TASKS AND EXERCISES:
1 > Using the article about the staff nurse on the Covid-19 front lines, decide whether each statement below agrees with it. For each of (a), (b) and (c), answer yes or no and quote the exact words from the article that settle it.
(a) Mr Afiq's deployment at the screening centre lasted four months.
(b) Mr Afiq's fear was mainly about catching the virus.
(c) Before the deployment, Mr Afiq cared for patients with kidney conditions.
2 > According to the article about the staff nurse on the Covid-19 front lines, why was it hard for Mr Afiq to see while working at the screening centre? Answer in one to three sentences.
3 > Continue the article about the staff nurse on the Covid-19 front lines, starting after its last sentence.

EXTRACT PROVIDED:
Scholars' experience Details

Staff nurse shares first-hand lessons from the front lines

Staff nurse shares first-hand lessons from the front lines

Published 09 Jan 2021

Mr Muhammad Afiq Roslim was initially apprehensive about working on the Covid-19 front lines but he took his new duties in his stride

By Kenneth SZ Goh

When Covid-19 hit Singapore last January, there was a lot of fear surrounding the highly infectious virus. Despite the uncertainty, Mr Muhammad Afiq Roslim, 29, a staff nurse at Tan Tock Seng Hospital (TTSH), took his four-month deployment at the National Centre of Infectious Diseases’ screening centre in his stride.

He says: “I felt a sense of duty (being stationed) there. There was a tinge of fear — but it was more of the unknown, rather than of contracting the virus.”

Mr Afiq, who previously cared for patients with heart and pulmonary conditions, had to nimbly switch gears to keep up as infections soared from January to April. His tasks ranged from registration to running electrocardiogram screenings to conducting swab tests — all while wearing personal protective equipment, complete with masks and goggles.

He says: “It was difficult to see through the goggles as they would get foggy. I also had to listen carefully to patients and assure them, even though I could not see their facial expressions clearly.”

Another challenge was managing the high volume of patients who turned up for tests, many of whom were very anxious. So i t was up to Mr Afiq to try to alleviate their fears. “The experience has reminded me to have more compassion and taught me how to empathise with the sick.”

PROVIDED DATA:

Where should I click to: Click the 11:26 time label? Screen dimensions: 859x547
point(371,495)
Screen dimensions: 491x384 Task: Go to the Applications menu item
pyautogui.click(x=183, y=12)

ANSWER LIST:
1 >
(a) Yes: "took his four-month deployment at the National Centre of Infectious Diseases’ screening centre in his stride"
(b) No: "it was more of the unknown, rather than of contracting the virus"
(c) No: "previously cared for patients with heart and pulmonary conditions"

2 > Mr Afiq had to wear personal protective equipment, including goggles. The goggles would fog up, which made it difficult to see through them.

3 >
Call of duty

Mr Afiq’s strong sense of empathy served him well as a combat medic during his national service days. In Brunei, he participated in an urgent medical support exercise, which motivated him to pursue a Diploma in Nursing at Nanyang Polytechnic.

In 2015, he received MOH Holdings’ Healthcare Merit Award, which sponsored his bachelor’s degree in Health Sciences (Nursing) jointly offered by The University of Manchester and Singapore Institute of Technology.  

Mr Afiq says being a scholarship holder taught him how to be a leader and mentor to his nursing peers. It also motivated him to constantly upgrade his skills.

Since joining TTSH in 2017, he has gone beyond the call of duty by contributing to building TTSH’s Integrated Care Hub. He is also part of the hospital’s nursing procurement team. And the learning does not stop there.  This year, Mr Afiq has plans to pursue an Advanced Diploma in Nursing (Medical-Surgical), which will pave the way for him to be part of TTSH’s research community and aim for a chance to attend the Nursing Research Mentorship Programme.